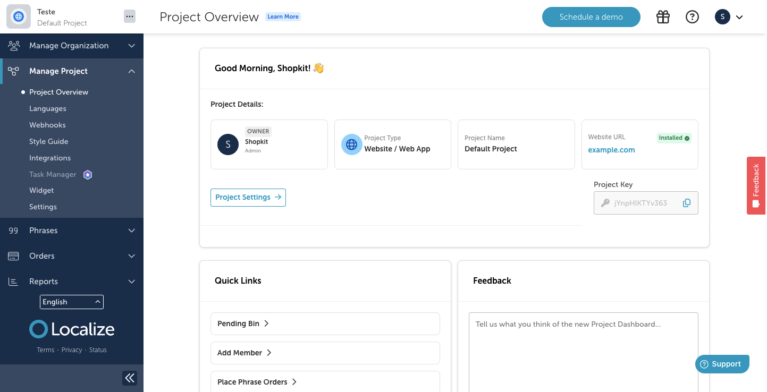767x392 pixels.
Task: Open Project Settings button
Action: pyautogui.click(x=248, y=197)
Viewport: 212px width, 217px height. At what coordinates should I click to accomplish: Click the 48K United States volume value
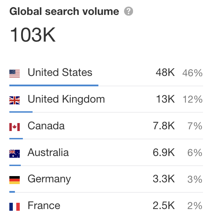tap(165, 72)
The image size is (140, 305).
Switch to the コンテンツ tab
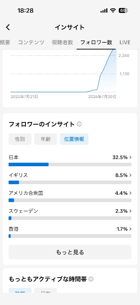click(31, 42)
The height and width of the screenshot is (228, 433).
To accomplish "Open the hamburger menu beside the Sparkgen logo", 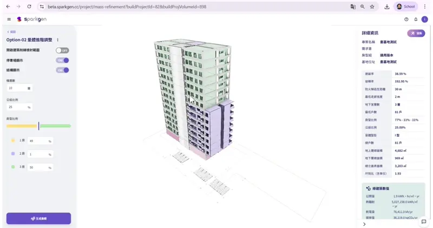I will [x=9, y=19].
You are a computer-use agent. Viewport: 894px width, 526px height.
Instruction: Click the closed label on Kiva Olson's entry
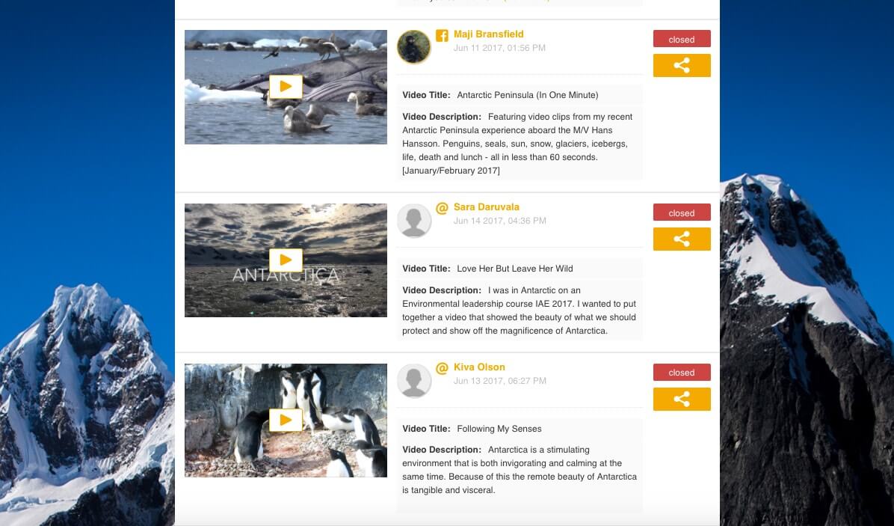[x=681, y=372]
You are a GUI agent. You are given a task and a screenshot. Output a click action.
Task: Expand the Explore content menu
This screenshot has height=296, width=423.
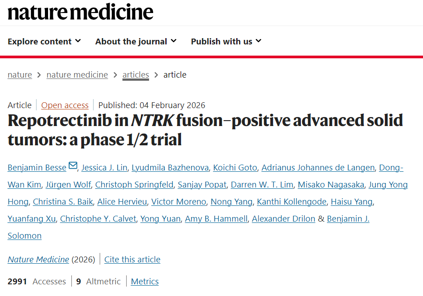click(x=44, y=41)
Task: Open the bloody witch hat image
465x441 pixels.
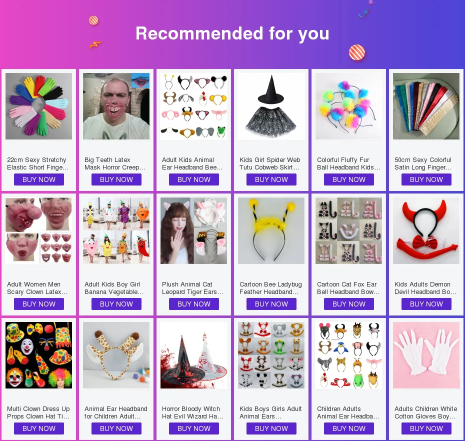Action: pyautogui.click(x=194, y=356)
---
Задание →
Замените «United States» на «Canada» в строках начиная со строки, содержащей «Viewport: 212px width, 217px», и заканчивая строкой, содержащей «click(31, 42)», и выпишите эти строки заново, больше ничего в них не меняя. Изображения в ответ не включайте.

Письменный ответ →
Viewport: 212px width, 217px height. At what coordinates should I click to accomplish: Click the 48K Canada volume value
tap(165, 72)
The image size is (140, 305).
Switch to the コンテンツ tab
click(31, 42)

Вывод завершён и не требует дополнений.